His eyebrows shot up at the sound of the crack, looking down at his alternate's hands. "You alright there?" He asked, a little quieter than before.
dontasktheradiodemon
“About the same time, late seventies or early eighties. I wasn’t paying attention to celebrity gossip at the time. All I know is they’d made it into the toxic end of things by the mid-eighties.”
He held up a hand and wiggled his fingers, all fine. “So sorry, I know, knuckle-cracking, nasty habit to get into. Mother would be scolding me.”
usedhearts
"I only know because I was friends with Madame by that point and Valentino started out as one of her's." He tapped his fingers against the cup, still fidgety despite the caffeine.
"Well, since we hashed that out, is that it? Or did you want to brainstorm ways to get me and Pentell able to coexist in the same space without biting each other's heads off?"
dontasktheradiodemon
And Alastor only knew because he’d witnessed the results of their toxic sides up close and in person. He decided to keep that to himself. As much as he hated Vox, that wasn’t his dirt to dish.
“I’m not sure what there is to brainstorm,” Alastor said wryly. “If you’re in the same space, don’t be; if you have to be, don’t interact. If you haven’t been doing even *that* much before, I’d say that’s a good starting point, don’t you?”
usedhearts
"We have, since we made the truce, at least when inside the Hotel. But the second one of us steps outside, it's on." He leaned back in his seat a bit.
"We never made an official deal for our truce, but I gave my word, and I keep it, to the letter. We never fight inside the Hotel now-- we take it outside. Though the lawn isn't much better. I suppose I can try to keep the truce up outside the Hotel. If I think about it like that, perhaps it'll be easier to keep myself in check..."
dontasktheradiodemon
He fights a grimace. “Well. ‘Do what you’re already doing, except even more so, and hope sheer willpower makes up the difference’ doesn’t exactly sound to me like a winning strategy. Especially when what you’re already doing has resulted in three fights.”
usedhearts
"I'm not sure what other options we have, at least for now. Avoidance and sheer willpower will have to do for the time being." He closed his eyes and took a breath.

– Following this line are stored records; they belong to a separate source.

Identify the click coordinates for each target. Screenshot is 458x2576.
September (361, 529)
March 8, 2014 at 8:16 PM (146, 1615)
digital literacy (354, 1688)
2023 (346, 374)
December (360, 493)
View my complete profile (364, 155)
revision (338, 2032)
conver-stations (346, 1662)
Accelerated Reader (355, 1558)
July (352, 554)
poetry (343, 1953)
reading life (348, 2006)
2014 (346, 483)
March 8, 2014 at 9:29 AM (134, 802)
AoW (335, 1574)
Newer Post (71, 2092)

"Talk to Pentell, I'm sure he's got insight from his side of things for you. Perhaps there's...something that can be done, to at least make things less hostile between us. You can tell him I'd be open to negotiations-- for the sake of our mutual friends. But for now, I think I need to go-- I need to kill something."
He stood, dusting off his jacket. "Is there anything else, my dear other?"
dontasktheradiodemon
He stood as well. “Yes, one thing—who’s going to pick up the bill?” Studio laughter. “Hah! No, nothing I can think of. Just try not to start any more brawls. I don’t want to make a hobby out of refereeing.”
usedhearts
"That'd be terrible! You'd look horrendous in horizontal stripes!" His own studio kicked in with their laughs, and Leclerq reached a hand to pat his alternate's shoulder.
"Speak again, soon, my dear me! So long!" And with that he faded into the shadows.
dontasktheradiodemon
He offered his other a half-bow in farewell—and then headed for the exit the more conventional way. Seemed like he needed to go have another conversation.